The engineering concept was there, but functionality wise, it didn’t dispense gumballs a hundred percent of the time. However it was definitely an A+ in design and effort!
I knew my daughter was on to something so enlisted the help of my online creative friend Kathryn from @cardboardfolk a.k.a. cardboard magician extraordinaire.
Kathryn took Alia’s prototype design and made it into a working masterpiece.
Behold this beautiful, functional and working DIY Cardboard Gumball Machine!
Best part is you probably have all the supplies needed to make one with your kiddos. And you have a very sweet incentive and reward once done!
This creative gumball machine makes such a fun recycled craft for kids.
GUM BALL MACHINE – MATERIALS
1 x Sheet of Thick Cardboard approx. 4mm Thick
1 x Sheet of Thin Cardboard approx. 2mm Thick
1 x Toilet Paper Roll
1 x Jumbo Pop Stick
1 x Plastic Domed Drink Lid
Hot Glue Gun
Cutting mat or similar to protect your surface
Cut out the pieces for the base, you will need:
2 x FRONT / BACK: 8.5cm x 13cm
2 x SIDES: 7.7cm x 13cm
1 x BOTTOM: 7.7 x 7.7cm
1 x TOP: 8.5cm x 8.5cm
Use the TP Roll to mark a circle in the FRONT and BACK pieces and cut out, it should be centred and 3cm from the top. Mark and cut out an additional 3cm x 2.5cm rectangle at the bottom centre of the FRONT
Cut out the Ramp Pieces, you will need:
2 x RAMP SIDES: 7.5cm H x 6cm W
1 x SLIDE: 4cm x 10cm (from thin cardboard – Curve this around a cylindrical object to create an arc)
2 x RAMP EDGES: 7.5cm x 2cm
Glue the ramp together by sandwiching the SLIDE between the RAMP SIDES
Assemble the Base. Start by gluing the Ramp to the BOTTOM, making sure the slide slopes down towards the front and is centred. Glue the FRONT, BACK and SIDES in place.

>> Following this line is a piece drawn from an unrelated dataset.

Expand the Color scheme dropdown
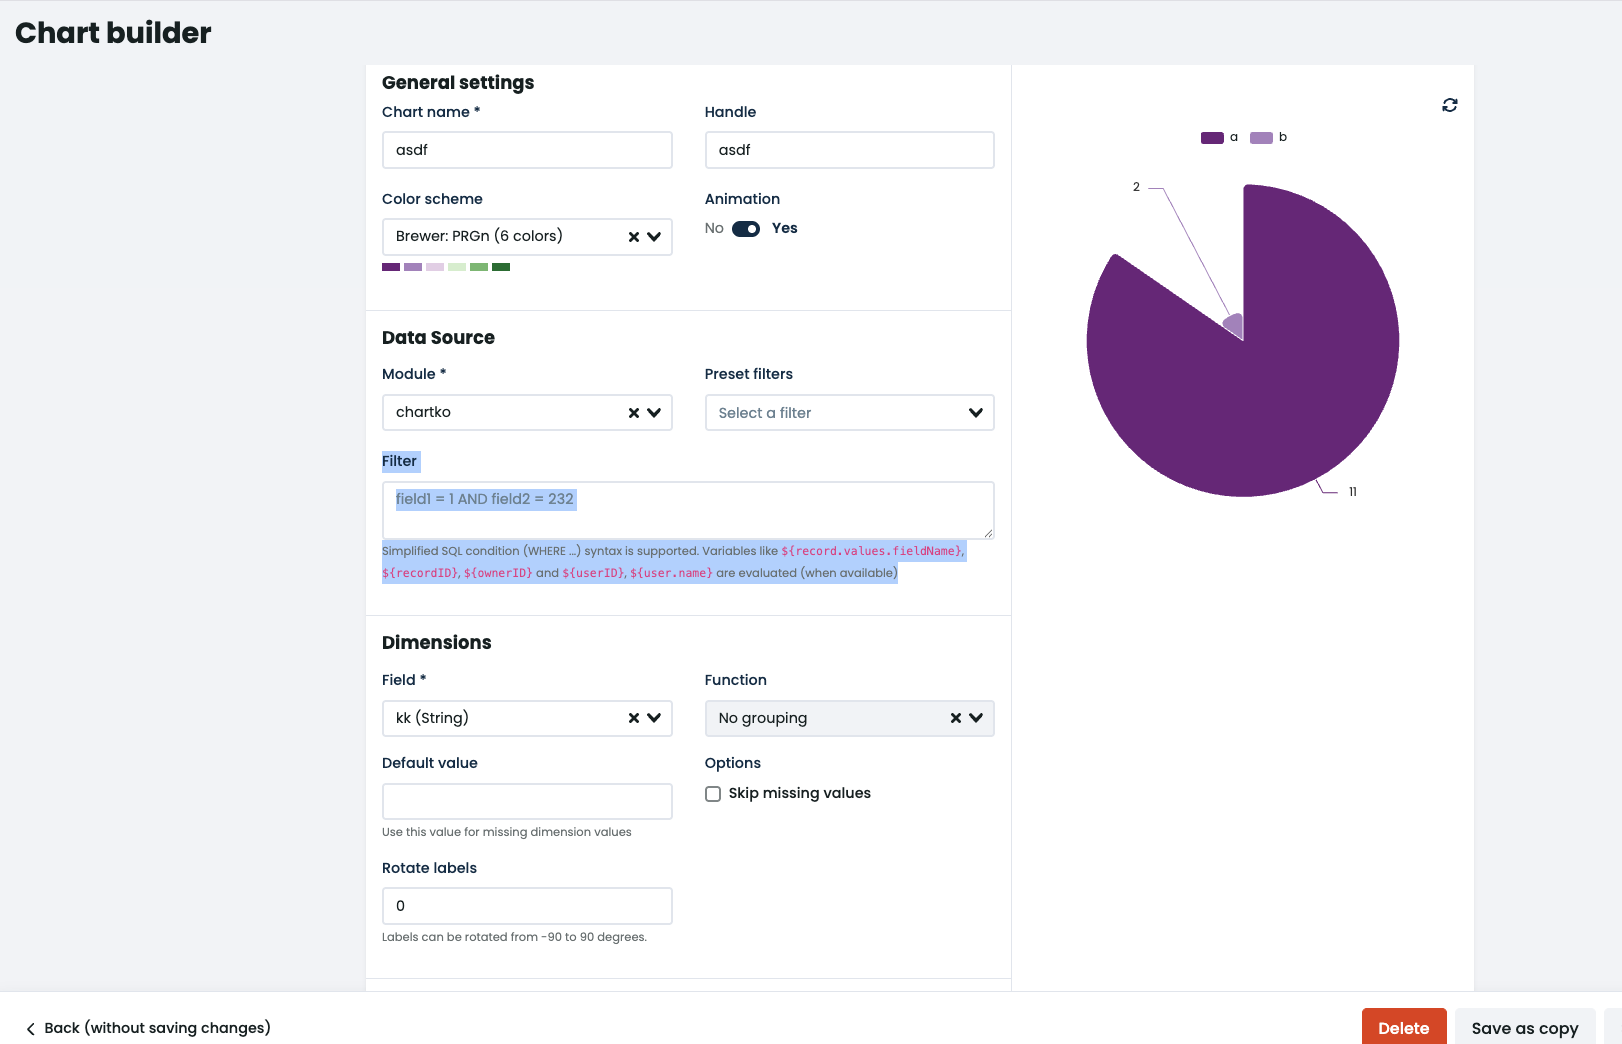The image size is (1622, 1044). [654, 237]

Glue your RAMP EDGES on an angle from the top of the RAMP SIDES to the SIDES of the base. This will stop any wayward gum balls from getting stuck down the sides.
Cut your TP Roll down to size, it should be approx. 2mm longer than your base on each side. Mark the centre and cut a hole about 2cm in diameter.
Make a small Bucket with Thin cardboard by cutting a circle approx. 2cm in diameter, glue a strip of curved cardboard about 1.2cm wide to the perimeter. Position the bucket inside your TP Roll cutout and glue in place.
Cut two slots in your TP Roll the width of your pop stick. It should be located about 5mm in front and to the side of your Bucket. Cut your pop stick down to size, it should be about 5mm. Position your TP Roll in place with the slots facing the FRONT before gluing the Pop stick in place
Cut down your domed drink lid so it is 3cm high and glue to the base. It should sit against the TP roll so that when you turn the knob the pop stick flexes the plastic slightly (this will help make sure a gumball lands in your bucket everytime!)
Cut out 3 Cardboard Circles slightly bigger than your TP Roll to make your turn knobs. Glue 2 to the front and 1 to the back. If desired you can also glue a wooden bead to the front
Cut a hole in the TOP of your base about 3cm x 3cm and glue it into position
Take your Plastic Container or Jar and carefully cut a hole in the bottom about the same size as the hole in the TOP and glue it in place
Make a cardboard cap for your jar lid from thin cardboard. Fill your gumball machine, screw on the lid and take her for a spin!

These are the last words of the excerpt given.